I meant both sides, yeah.
I understand you, and I don't disagree with that perspective. I think I *could* probably have more fun healing if I had to be choosier--and, in reality, I already am kind of choosy and ignore several spells almost entirely, if only because I forget they exist.
What I am saying is that you are also a good healer, and I am not. The game is designed so that players who are new to healing or bad at healing still have a good chance at keeping even a bad tank alive. The game is designed to be clearable even if both your healer and your tank are terrible. Put another way, the game is designed to be clearable by an extremely low skill threshold to accommodate an increasingly unskilled playerbase. Or, put even a third way, the players' ignorance already creates so much artificial difficulty that all the skill bloat is the developers' way of compensative for that artificial difficulty.

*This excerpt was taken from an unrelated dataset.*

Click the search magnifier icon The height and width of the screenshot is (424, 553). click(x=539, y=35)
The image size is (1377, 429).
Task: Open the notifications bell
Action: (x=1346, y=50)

And does that work? To an extent, yes. Usually at least one of either the healer or the tank can limp the group to the end within one or two wipes, because they are never far from where a slight adjustment could help them clear. It's not efficient or very high-skill, but the system gives the party extremely good odds to clear, and that in turn reduces friction over player skill. With tighter kits, we would have much more rage because players wouldn't be able to compensate for each other as much.
Exactly this. I have to reiterate that I don't exactly *like* that this is FF XIV's design philosophy. Just that it quite self-evidently prioritizes accessibility, and the healer/tank design reflects that implementing that philosophy just amounts to mitigation/healing bloat to compensate for, exactly as you said, people who don't press buttons. But again, I think there is a distinction to be had, because they have a two-prong approach to dealing with players who don't push buttons:
1) Shift the challenge difficulty to more "intuitive" things that do not involve button pushing like scripting AoE-avoidance dances.
2) Shift the responsibility for pushing buttons onto other players. The button bloat is *partly* to throw a bunch of things at the inept player and hope they will stick (faulty logic, I know), but moreso it exists so other players have more tools to *compensate* for the inept player. Again, in theory this bloat keeps the party balanced in favor of clearing, because at this point in XIV's design (and ignoring the occasional DPS check), as long as the tank stays alive then clearing isn't a matter of skill but of patience. Having so much redundancy between tanks and healers literally halves failure rates because now you have two roles whose primary concern is a single health bar and each has a very reasonable ability to single-handedly maintain it.